• TASK TO COMPLETE
Every entry needs to be reproduced exactly.

• DATA PROVIDED
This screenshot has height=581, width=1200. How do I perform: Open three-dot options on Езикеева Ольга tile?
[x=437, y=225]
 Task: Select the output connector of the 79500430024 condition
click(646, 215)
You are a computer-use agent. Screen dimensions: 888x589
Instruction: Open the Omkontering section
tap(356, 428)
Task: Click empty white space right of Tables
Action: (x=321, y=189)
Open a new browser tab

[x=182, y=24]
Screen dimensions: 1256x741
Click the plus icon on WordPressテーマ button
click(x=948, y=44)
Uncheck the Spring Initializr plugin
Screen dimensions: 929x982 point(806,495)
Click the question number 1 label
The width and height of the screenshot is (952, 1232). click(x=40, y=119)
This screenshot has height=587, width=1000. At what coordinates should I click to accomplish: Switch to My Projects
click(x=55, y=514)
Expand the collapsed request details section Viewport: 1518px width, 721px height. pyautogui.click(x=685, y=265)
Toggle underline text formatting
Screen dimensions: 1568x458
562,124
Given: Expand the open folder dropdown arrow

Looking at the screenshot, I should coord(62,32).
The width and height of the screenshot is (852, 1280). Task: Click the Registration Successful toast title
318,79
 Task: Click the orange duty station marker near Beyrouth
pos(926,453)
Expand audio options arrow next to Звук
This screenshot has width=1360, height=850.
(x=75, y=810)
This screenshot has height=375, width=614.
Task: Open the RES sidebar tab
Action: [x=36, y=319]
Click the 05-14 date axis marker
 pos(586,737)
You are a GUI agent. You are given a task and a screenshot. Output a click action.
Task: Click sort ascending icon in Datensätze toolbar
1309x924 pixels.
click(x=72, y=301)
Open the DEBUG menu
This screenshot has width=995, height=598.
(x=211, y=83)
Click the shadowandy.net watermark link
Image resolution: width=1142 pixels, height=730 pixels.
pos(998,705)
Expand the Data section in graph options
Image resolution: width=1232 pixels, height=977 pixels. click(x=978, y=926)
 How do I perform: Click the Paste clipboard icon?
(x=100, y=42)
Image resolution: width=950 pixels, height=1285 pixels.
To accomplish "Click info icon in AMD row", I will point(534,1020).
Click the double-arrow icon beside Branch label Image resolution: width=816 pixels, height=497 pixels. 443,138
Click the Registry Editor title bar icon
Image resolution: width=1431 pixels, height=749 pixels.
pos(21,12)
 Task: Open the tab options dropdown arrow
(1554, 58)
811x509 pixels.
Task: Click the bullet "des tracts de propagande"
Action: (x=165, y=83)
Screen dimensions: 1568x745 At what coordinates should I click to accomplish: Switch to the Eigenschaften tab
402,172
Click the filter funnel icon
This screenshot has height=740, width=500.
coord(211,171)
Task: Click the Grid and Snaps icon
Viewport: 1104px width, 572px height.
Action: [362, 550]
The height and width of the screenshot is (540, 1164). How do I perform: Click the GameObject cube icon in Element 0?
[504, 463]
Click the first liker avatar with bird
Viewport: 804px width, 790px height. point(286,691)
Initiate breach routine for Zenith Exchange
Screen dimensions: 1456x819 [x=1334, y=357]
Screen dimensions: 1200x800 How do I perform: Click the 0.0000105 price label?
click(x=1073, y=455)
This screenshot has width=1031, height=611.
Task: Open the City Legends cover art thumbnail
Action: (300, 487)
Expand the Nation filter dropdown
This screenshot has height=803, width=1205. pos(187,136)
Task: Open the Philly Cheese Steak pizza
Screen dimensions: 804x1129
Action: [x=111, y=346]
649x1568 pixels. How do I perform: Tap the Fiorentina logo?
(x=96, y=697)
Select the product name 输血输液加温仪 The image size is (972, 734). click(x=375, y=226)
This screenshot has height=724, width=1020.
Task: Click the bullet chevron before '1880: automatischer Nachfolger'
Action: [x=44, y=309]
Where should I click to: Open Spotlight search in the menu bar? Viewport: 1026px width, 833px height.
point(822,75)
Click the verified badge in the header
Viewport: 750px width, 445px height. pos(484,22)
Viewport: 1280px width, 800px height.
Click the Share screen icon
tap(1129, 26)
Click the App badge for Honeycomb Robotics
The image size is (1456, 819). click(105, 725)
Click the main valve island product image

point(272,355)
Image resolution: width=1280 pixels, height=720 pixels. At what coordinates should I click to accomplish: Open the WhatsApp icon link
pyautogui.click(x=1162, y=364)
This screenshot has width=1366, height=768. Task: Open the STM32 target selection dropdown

• ANSWER SECTION
This screenshot has height=581, width=1200. How do I perform: Open three-dot options on Езикеева Ольга tile?
[x=437, y=225]
 Task: Select the output connector of the 79500430024 condition
click(646, 215)
You are a computer-use agent. Screen dimensions: 888x589
Instruction: Open the Omkontering section
tap(356, 428)
Task: Click empty white space right of Tables
Action: (x=321, y=189)
Open a new browser tab

[x=182, y=24]
Screen dimensions: 1256x741
Click the plus icon on WordPressテーマ button
click(x=948, y=44)
Uncheck the Spring Initializr plugin
Screen dimensions: 929x982 point(806,495)
Click the question number 1 label
The width and height of the screenshot is (952, 1232). click(x=40, y=119)
This screenshot has height=587, width=1000. At what coordinates should I click to accomplish: Switch to My Projects
click(x=55, y=514)
Expand the collapsed request details section Viewport: 1518px width, 721px height. pyautogui.click(x=685, y=265)
Toggle underline text formatting
Screen dimensions: 1568x458
562,124
Given: Expand the open folder dropdown arrow

Looking at the screenshot, I should coord(62,32).
The width and height of the screenshot is (852, 1280). Task: Click the Registration Successful toast title
318,79
 Task: Click the orange duty station marker near Beyrouth
pos(926,453)
Expand audio options arrow next to Звук
This screenshot has width=1360, height=850.
(x=75, y=810)
This screenshot has height=375, width=614.
Task: Open the RES sidebar tab
Action: [x=36, y=319]
Click the 05-14 date axis marker
 pos(586,737)
You are a GUI agent. You are given a task and a screenshot. Output a click action.
Task: Click sort ascending icon in Datensätze toolbar
1309x924 pixels.
click(x=72, y=301)
Open the DEBUG menu
This screenshot has width=995, height=598.
(x=211, y=83)
Click the shadowandy.net watermark link
Image resolution: width=1142 pixels, height=730 pixels.
pos(998,705)
Expand the Data section in graph options
Image resolution: width=1232 pixels, height=977 pixels. click(x=978, y=926)
 How do I perform: Click the Paste clipboard icon?
(x=100, y=42)
Image resolution: width=950 pixels, height=1285 pixels.
To accomplish "Click info icon in AMD row", I will point(534,1020).
Click the double-arrow icon beside Branch label Image resolution: width=816 pixels, height=497 pixels. 443,138
Click the Registry Editor title bar icon
Image resolution: width=1431 pixels, height=749 pixels.
pos(21,12)
 Task: Open the tab options dropdown arrow
(1554, 58)
811x509 pixels.
Task: Click the bullet "des tracts de propagande"
Action: (x=165, y=83)
Screen dimensions: 1568x745 At what coordinates should I click to accomplish: Switch to the Eigenschaften tab
402,172
Click the filter funnel icon
This screenshot has height=740, width=500.
coord(211,171)
Task: Click the Grid and Snaps icon
Viewport: 1104px width, 572px height.
Action: [362, 550]
The height and width of the screenshot is (540, 1164). How do I perform: Click the GameObject cube icon in Element 0?
[504, 463]
Click the first liker avatar with bird
Viewport: 804px width, 790px height. point(286,691)
Initiate breach routine for Zenith Exchange
Screen dimensions: 1456x819 [x=1334, y=357]
Screen dimensions: 1200x800 How do I perform: Click the 0.0000105 price label?
click(x=1073, y=455)
This screenshot has width=1031, height=611.
Task: Open the City Legends cover art thumbnail
Action: (300, 487)
Expand the Nation filter dropdown
This screenshot has height=803, width=1205. pos(187,136)
Task: Open the Philly Cheese Steak pizza
Screen dimensions: 804x1129
Action: [x=111, y=346]
649x1568 pixels. How do I perform: Tap the Fiorentina logo?
(x=96, y=697)
Select the product name 输血输液加温仪 The image size is (972, 734). click(x=375, y=226)
This screenshot has height=724, width=1020.
Task: Click the bullet chevron before '1880: automatischer Nachfolger'
Action: [x=44, y=309]
Where should I click to: Open Spotlight search in the menu bar? Viewport: 1026px width, 833px height.
point(822,75)
Click the verified badge in the header
Viewport: 750px width, 445px height. pos(484,22)
Viewport: 1280px width, 800px height.
Click the Share screen icon
tap(1129, 26)
Click the App badge for Honeycomb Robotics
The image size is (1456, 819). click(105, 725)
Click the main valve island product image

point(272,355)
Image resolution: width=1280 pixels, height=720 pixels. At what coordinates should I click to accomplish: Open the WhatsApp icon link
pyautogui.click(x=1162, y=364)
This screenshot has width=1366, height=768. Task: Open the STM32 target selection dropdown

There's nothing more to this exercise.